We can survive the Social Security problem.
We cannot possibly survive spending five times what we take in via Medicare taxes and lying about interest cost will blow up in our face as well." Post
The federal government at some point will pull the rug out from under the states on Medicaid as the current path will force it to do so. Whether or not such rug-pulling will be voluntary or involuntary when the government is forced to make cuts remains to be seen. However, there is no question the trend is unsustainable. Something the local pro-Medicaid expansion forces wish to ignore. If you think you are seeing a Medicaid war now, wait until you expand Medicaid and then remove people from the program several years from now when the state is forced to do so.
$1 trillion v. $200 billion. Yes, Bobby, lets look at the statistics and then ask the question: "can we afford it? down the road. The problems with PERS and MPACT are created in no small part because the legislature in its infinite wisdom decided to expand benefits when the money was flowing like the River Jordan. However, the famine that visited the land of Israel did visit the budget and those two programs. Those arguing for more Medicaid benefits have learned nothing and forgotten everything.
7 comments:
Harrison makes a very important point in his column - a point that is keenly applicable to not only the Medicaid debate in MS, but to the overall healthcare issue nationally: Our healthcare ecosystem is functioning in such a way that we treat symptoms and diseases AFTER diagnosis, which costs significantly more (5x, 10x+) than preventative care. Diabetes alone accounts for almost 1/3 of the healthcare costs paid by Medicare. Diabetes, along with coronary artery disease -- two of the biggest cost drivers in MS and elsewhere -- are largely controllable and preventable by lifestyle choices. Until and unless we start directing resources to the prevention of these disease states, this healthcare horror movie will continue to run, and it will not end well. If we were to spend the current resources in our Medicaid program in the right way, we would not need additional funds, and we would probably save tens of millions of dollars of our current Medicaid allocation.
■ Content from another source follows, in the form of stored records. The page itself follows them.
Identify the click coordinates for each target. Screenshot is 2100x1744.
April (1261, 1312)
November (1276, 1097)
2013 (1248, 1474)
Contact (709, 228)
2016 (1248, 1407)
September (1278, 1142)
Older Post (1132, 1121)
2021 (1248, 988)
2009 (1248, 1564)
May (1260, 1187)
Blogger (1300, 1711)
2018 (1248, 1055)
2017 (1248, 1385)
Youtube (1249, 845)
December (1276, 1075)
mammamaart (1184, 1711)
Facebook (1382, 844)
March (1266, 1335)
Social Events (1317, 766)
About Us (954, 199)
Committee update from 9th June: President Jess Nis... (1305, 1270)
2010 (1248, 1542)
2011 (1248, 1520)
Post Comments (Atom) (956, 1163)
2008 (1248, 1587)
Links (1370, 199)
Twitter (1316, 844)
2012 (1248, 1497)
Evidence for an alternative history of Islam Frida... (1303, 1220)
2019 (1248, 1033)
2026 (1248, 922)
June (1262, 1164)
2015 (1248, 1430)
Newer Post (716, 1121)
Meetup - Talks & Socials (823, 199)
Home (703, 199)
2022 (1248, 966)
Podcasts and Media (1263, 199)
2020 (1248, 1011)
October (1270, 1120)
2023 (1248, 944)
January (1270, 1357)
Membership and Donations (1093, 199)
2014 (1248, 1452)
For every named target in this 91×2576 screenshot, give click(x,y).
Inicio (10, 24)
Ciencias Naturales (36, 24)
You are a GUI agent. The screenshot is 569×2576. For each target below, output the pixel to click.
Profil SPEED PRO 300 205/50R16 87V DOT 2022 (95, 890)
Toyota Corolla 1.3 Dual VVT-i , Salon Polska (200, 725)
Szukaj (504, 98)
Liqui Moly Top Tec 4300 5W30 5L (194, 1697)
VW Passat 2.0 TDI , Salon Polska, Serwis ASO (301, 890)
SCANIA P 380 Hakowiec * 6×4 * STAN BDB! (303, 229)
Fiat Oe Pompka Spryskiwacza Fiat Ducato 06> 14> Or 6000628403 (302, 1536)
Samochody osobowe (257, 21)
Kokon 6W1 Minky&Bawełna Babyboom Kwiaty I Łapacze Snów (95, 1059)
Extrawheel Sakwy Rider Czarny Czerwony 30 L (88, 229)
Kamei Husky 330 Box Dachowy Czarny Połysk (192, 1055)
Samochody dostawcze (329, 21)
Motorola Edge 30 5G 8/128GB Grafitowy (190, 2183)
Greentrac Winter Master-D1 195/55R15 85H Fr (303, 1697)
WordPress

I fail to see why I should have to pay for "cashier's, construction workers and Cooks" when i offer my employees health insurance. All 126 of them, so why the hell do you want my taxes to pay for others employees and companies that don't provide? Maybe they should offer and we as a state don't have too.
If we would prevent illnesses we would not have to treat them. What a concept, 5:18.
That is one point I had not thought about. Any employers currently providing health insurance to those employees below the proposed income limit. Will they then terminate the insurance and dump them on Medicaid?
Of course, they will and will argue that if they increase their profits, they'll put more money into the economy and create jobs.
And, it will be a boon to the health care industry.
Obamacare would never have passed otherwise.
KF, the employer could not dump the "part" of his workforce that is below the proposed income limit. Employer would have to dump all coverage. Don't know if that is what you were meaning, but don't read it in your comment.
While I don't disagree at all with your competing statistics, and its hard to come to the defense of Harrison, I don't see the "personal anecdotes" you reference in your opening post.
An important point to remember is that Obamacare requires most employers to provide coverage for their workers or pay a tax penalty of the workers' wages of up to 8 percent. Also, small businesses are granted tax credits for worker health care expenditures, and will be benefitted by choices of insurance providers competing though the employer's state's health exchange. An employee provided insurance by his employer would not be eligible for the expanded Medicaid coverage. Arguably, the penalties paid by employers not providing health coverage pays for the expansion of Medicaid. Am I wrong???